La noticia de la llegada de Jesús se
propagó rápidamente, viéndose invadida la casa del campesino rico
por una multitud de gentes. Las barbas de los viejos fariseos rozaban
los hombros desnudos de las mujeres vendedoras de agua por los
caminos secos de Judea; los brazos de los legionarios mostraban su
musculatura romana junto a las cabelleras largas de las pecadoras, y
más de un niño seguía los movimientos de la madre, pegado al
pecho; de la madre que alargando el cuello buscaba al hijo del Señor
entre la multitud.
Jesús llegóse tímido a la casa del
gran hombre de la comarca. Timidez de ave a quien una hoja que se
quiebra llena de congoja, de oveja que lame con la lengua húmeda el
vellón de su crío; de espiga a la que un viento fuerte sacude con
frecuencia.
—¿Muchos sucesos?...
La voz de Jesús era fragancia y música
a los oídos de los que le escuchban con el corazón.
Y el campesino rico para contestar a su
pregunta enseñó su barba blanca. El único suceso de importancia en
su casa era su barba blanca.
Antes de entrar a tomar el refrigerio,
el campesino rico presentó al Maestro sus tesoros. Había monedas
para cubrir la tierra plana de sus extensiones conocidas, y piedras
preciosas y barras de oro, y telas, y esencias.
Jesús tomó las monedas con sus manos
delgadas, y, cuando caía sobre el paisaje la anaranjada tinta del
poniente, sin decir palabra hizo la repartición.
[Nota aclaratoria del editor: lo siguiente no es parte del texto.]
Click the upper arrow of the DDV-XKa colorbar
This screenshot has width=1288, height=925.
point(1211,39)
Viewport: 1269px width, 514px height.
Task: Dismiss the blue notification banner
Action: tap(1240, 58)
—Las he guardado, Señor, para que tú
dispongas de ellas como te plazca —murmuraba el campesino llorando
de alegría al besarle la túnica.
Los pobres se arremolinaron levantando
espesa polvareda. El leproso y los vagabundos a la noticia del
reparto acudieron también.
Y Jesús dio la espalda a los pobres,
volviéndose a los ricos allí presentes, y entre ellos repartió los
tesoros.
—Pero... los... pobres... Señor...
La voz del campesino rico casi era un
reproche.
—Los pobres no tienen necesidad —dijo
el Cristo, dándoles en seguida una santa alegría—; algo que ellos
sintieron venirles de dentro a fuera, como si en su interior manaran
saludables regueros de esperanza.
A las primeras se retiraron los ricos
muy preocupados, contando las monedas que habían recibido de aquel
misterioso para aumentar su peculio, y en toda la noche no pegaron
los ojos, no obstante estar rendidos de cansancio por el largo trecho
recorrido a pie, entre el pueblo y la casa del campesino rico.
En cambio, bajo los árboles durmieron
los pobres, en las plazas y las calles tranquilamente.
Al amanecer, los ricos volvieron a
buscar al Hijo de Dios. Les urgía devolverle el dinero del campesino
rico, y sintiéndose intranquilos con sus propios dineros, los
agregaban a la cuenta para quedarse sin fortuna.
Jesús intentó una nueva repartición,
pero ricos y pobres se negaron a recibir; querían mejor la alegría
del alma y el sueño tranquilo.
En las afueras quedaron abandonadas las
riquezas. Como las piedras de los ríos se veían las monedas de oro,
como la arena las joyas compradas en el lejano corazón de Asia, las
arenas del camino en realidad no valen menos que las piedras
preciosas a los ojos de Dios.
Por un segundo en la tempestad de los
siglos se aquietaron las almas junto a las riquezas.